> _Instructions to follow_:
Look through the entries for the line containing "Open the user account profile icon". Then output that line and every line after it, exactly, to the end.

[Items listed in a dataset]
* * * * *
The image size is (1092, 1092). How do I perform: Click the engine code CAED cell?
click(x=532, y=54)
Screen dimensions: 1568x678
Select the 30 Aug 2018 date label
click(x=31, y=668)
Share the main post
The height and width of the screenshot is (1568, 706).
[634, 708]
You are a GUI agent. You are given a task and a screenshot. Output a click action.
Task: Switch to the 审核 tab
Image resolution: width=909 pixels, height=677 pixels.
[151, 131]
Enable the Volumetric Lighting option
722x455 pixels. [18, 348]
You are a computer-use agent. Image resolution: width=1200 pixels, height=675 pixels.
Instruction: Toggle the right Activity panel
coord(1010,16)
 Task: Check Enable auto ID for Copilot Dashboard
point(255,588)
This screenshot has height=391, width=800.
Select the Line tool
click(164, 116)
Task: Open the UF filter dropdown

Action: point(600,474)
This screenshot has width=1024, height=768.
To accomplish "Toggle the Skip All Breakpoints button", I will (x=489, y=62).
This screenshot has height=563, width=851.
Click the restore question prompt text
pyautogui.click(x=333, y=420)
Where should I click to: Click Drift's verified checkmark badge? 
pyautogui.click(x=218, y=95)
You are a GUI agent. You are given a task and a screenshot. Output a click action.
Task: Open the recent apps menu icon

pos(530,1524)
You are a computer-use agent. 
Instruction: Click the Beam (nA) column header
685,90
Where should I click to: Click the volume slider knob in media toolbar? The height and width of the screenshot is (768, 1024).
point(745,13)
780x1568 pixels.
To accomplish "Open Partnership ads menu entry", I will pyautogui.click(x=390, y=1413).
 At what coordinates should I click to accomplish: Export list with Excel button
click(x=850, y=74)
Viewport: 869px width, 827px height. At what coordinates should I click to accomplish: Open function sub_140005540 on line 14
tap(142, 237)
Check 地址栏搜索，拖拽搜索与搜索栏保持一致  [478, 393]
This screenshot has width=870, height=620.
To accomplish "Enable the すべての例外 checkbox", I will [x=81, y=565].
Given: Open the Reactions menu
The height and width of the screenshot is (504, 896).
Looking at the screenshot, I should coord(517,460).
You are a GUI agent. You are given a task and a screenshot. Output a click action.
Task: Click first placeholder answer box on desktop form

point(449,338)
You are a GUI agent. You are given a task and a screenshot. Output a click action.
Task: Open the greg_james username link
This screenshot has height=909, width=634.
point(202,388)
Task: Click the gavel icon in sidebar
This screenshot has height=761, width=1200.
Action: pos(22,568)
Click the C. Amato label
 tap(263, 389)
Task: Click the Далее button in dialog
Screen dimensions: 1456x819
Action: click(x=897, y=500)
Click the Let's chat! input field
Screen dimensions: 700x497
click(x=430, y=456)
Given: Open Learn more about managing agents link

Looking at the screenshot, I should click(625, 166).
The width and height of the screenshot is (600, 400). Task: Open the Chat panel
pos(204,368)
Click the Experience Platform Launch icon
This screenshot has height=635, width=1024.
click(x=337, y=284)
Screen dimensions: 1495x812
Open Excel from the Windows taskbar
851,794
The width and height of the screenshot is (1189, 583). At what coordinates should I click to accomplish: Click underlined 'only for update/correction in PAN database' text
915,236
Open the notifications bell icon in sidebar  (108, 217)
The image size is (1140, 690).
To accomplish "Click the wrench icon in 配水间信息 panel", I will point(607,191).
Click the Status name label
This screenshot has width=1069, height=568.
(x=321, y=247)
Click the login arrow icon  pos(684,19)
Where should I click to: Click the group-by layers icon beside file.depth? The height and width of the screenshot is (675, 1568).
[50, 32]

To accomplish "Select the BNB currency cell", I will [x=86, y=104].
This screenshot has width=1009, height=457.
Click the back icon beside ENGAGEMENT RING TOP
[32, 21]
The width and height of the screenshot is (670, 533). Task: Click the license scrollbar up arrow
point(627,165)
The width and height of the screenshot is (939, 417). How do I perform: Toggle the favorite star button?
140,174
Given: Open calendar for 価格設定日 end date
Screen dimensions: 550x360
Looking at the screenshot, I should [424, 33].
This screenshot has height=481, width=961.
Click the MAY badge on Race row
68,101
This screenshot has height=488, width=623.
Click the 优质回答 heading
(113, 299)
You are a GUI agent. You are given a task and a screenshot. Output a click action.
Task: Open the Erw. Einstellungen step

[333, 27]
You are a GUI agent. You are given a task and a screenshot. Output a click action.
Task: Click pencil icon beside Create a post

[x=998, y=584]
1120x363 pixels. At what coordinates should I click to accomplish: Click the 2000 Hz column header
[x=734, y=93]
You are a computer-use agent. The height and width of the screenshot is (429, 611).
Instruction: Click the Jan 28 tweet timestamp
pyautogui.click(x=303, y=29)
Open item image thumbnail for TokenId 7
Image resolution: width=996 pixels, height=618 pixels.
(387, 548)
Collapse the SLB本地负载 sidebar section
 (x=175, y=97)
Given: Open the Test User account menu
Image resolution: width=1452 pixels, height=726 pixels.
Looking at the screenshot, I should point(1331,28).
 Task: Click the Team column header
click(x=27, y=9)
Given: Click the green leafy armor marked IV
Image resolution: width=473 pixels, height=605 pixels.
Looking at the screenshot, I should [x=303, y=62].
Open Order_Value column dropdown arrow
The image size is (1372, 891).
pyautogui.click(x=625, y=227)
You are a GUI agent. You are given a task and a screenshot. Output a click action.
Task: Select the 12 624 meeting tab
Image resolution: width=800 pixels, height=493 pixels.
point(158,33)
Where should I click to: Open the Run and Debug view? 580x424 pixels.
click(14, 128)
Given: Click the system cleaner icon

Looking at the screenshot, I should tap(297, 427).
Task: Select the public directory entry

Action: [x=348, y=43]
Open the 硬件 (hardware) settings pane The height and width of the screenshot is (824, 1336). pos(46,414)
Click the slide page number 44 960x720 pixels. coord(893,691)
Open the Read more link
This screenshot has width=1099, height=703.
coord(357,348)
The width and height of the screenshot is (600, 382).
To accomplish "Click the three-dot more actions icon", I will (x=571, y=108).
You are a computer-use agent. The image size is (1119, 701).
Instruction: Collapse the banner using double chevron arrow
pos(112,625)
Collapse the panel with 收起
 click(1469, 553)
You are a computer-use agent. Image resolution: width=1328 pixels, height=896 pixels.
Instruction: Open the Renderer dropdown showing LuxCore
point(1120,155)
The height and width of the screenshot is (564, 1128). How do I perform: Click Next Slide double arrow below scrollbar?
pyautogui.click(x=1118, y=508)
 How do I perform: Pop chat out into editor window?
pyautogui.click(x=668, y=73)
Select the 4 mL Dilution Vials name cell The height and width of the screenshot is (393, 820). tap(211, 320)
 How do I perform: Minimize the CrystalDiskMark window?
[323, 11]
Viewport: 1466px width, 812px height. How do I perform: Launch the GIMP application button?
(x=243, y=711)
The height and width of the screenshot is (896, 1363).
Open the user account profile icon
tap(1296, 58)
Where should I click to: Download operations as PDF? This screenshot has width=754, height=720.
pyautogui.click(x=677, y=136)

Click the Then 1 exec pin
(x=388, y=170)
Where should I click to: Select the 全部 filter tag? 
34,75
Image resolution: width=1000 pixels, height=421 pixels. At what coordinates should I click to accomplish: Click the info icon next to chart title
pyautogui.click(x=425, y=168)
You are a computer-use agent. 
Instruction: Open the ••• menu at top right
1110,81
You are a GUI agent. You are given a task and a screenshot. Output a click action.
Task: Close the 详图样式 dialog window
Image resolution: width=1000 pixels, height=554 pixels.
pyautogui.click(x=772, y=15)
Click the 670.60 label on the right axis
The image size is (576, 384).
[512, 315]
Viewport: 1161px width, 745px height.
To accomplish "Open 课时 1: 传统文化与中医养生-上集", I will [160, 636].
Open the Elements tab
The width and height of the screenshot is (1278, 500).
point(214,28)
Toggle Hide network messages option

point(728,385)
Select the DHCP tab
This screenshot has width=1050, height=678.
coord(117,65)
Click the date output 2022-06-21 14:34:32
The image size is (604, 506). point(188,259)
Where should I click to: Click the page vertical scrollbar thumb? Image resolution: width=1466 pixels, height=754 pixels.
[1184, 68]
* * * * *
> _Finished exercise_:
Open the user account profile icon
tap(1296, 58)
Where should I click to: Download operations as PDF? This screenshot has width=754, height=720.
pyautogui.click(x=677, y=136)

Click the Then 1 exec pin
(x=388, y=170)
Where should I click to: Select the 全部 filter tag? 
34,75
Image resolution: width=1000 pixels, height=421 pixels. At what coordinates should I click to accomplish: Click the info icon next to chart title
pyautogui.click(x=425, y=168)
You are a computer-use agent. 
Instruction: Open the ••• menu at top right
1110,81
You are a GUI agent. You are given a task and a screenshot. Output a click action.
Task: Close the 详图样式 dialog window
Image resolution: width=1000 pixels, height=554 pixels.
pyautogui.click(x=772, y=15)
Click the 670.60 label on the right axis
The image size is (576, 384).
[512, 315]
Viewport: 1161px width, 745px height.
To accomplish "Open 课时 1: 传统文化与中医养生-上集", I will [160, 636].
Open the Elements tab
The width and height of the screenshot is (1278, 500).
point(214,28)
Toggle Hide network messages option

point(728,385)
Select the DHCP tab
This screenshot has width=1050, height=678.
coord(117,65)
Click the date output 2022-06-21 14:34:32
The image size is (604, 506). point(188,259)
Where should I click to: Click the page vertical scrollbar thumb? Image resolution: width=1466 pixels, height=754 pixels.
[1184, 68]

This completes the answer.